JPS62157952A - Margin testing system for electronic equipment - Google Patents

Abstract

PURPOSE:To decrease the labor of an operator, to shorten a testing time and to prevent an artificial error by executing automatically a margin test in accordance with one margin pattern prepared and designated beforehand. CONSTITUTION:In a service processor 10, the device is equipped with an interface part 17, etc., of a processing device 11, a memory device 12, an electronic device which is a testing object. The set of a margin pattern composed of the assembling of the margin value to be set at respective parts of the electronic device which is the testing object is prepared beforehand, and this is accommodated at the memory device 12 as a list of the margin pattern. When the margin test is started, the set of the margin pattern accommodated in the memory device 12 is displayed at a displaying device 13, and in accordance with one margin pattern designated to the operator, the margin test is executed automatically.

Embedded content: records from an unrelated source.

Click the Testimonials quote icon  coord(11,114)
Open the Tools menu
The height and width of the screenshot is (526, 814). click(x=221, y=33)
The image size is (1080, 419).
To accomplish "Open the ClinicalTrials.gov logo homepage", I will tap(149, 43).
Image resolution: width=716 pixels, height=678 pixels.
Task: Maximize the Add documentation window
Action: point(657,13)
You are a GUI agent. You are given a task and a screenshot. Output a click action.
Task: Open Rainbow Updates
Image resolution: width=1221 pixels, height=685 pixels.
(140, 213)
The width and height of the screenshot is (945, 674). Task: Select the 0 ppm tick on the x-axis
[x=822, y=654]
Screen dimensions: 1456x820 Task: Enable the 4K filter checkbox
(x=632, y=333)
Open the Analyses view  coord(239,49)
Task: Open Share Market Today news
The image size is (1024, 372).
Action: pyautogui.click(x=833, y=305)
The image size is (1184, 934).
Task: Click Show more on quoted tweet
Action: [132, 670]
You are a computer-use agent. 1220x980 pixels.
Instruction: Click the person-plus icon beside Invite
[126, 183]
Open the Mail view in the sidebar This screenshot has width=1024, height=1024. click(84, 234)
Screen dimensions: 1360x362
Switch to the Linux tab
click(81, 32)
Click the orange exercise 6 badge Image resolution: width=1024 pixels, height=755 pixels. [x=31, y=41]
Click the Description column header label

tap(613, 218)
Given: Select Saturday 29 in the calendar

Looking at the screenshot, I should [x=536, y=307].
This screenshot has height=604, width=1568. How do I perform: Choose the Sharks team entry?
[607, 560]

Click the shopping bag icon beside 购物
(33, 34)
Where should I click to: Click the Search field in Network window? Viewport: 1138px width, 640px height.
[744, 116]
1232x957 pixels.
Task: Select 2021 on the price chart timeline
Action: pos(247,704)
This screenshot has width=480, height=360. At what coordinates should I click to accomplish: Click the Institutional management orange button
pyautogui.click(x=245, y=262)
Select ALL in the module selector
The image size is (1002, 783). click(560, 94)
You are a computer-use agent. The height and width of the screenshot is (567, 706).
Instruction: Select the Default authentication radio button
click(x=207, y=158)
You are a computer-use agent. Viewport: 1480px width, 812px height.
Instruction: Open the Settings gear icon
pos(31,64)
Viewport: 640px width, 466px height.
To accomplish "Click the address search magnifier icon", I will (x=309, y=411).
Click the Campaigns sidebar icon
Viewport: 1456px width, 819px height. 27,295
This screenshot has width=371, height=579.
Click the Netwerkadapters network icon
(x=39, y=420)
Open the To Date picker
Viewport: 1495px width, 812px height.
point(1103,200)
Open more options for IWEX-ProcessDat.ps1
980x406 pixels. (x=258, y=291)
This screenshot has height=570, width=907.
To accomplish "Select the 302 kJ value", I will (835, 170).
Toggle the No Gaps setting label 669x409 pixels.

Thus, the labor of the operator is decreased, the testing time is shortened and the artificial error can be removed.

Description

DETAILED DESCRIPTION OF THE INVENTION One Industrial Field of Application of the Invention The present invention relates to a margin testing method for electronic devices.

Conventional technology Electric devices such as electronic meters are operated by intentionally changing the power supply type W, clock speed, etc. by a predetermined percentage from the standard value for various L1 purposes such as preventive maintenance and finding intermittent failures. Margin tests are being conducted to confirm normality/abnormality.

In this type of margin test, normally, margin values are sequentially set for each component of an electronic device and an IF permanent abnormality test is performed.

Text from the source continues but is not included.